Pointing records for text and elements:

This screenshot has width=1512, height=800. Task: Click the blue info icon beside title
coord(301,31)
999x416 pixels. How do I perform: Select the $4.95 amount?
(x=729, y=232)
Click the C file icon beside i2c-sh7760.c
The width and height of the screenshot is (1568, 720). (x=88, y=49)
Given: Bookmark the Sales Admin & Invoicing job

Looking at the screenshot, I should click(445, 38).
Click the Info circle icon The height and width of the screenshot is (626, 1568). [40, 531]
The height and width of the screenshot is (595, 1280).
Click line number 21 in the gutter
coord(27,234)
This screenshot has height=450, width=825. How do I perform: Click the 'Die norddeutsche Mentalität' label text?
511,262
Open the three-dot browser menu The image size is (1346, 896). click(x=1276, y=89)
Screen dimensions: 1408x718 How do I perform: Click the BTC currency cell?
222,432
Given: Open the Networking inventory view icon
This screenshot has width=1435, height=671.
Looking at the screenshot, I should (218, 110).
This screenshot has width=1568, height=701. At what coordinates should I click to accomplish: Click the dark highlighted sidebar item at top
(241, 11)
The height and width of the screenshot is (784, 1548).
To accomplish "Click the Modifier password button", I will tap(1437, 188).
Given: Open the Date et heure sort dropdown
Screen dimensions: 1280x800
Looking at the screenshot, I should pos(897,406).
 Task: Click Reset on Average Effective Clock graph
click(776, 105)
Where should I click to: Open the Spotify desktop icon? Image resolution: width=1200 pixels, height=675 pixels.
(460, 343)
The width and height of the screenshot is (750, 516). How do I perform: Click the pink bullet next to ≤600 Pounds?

Problem details: Render the part of the material that opens with the line containing "Click the Info" and closes with the line containing "coord(27,234)" as a two-column CSV with the header row request,answer. Give one row per request, with its text and its answer each in a single quoted field and any line breaks replaced by spaces.

The solution:
request,answer
"Click the Info circle icon The height and width of the screenshot is (626, 1568).","[40, 531]"
"The height and width of the screenshot is (595, 1280). Click line number 21 in the gutter","coord(27,234)"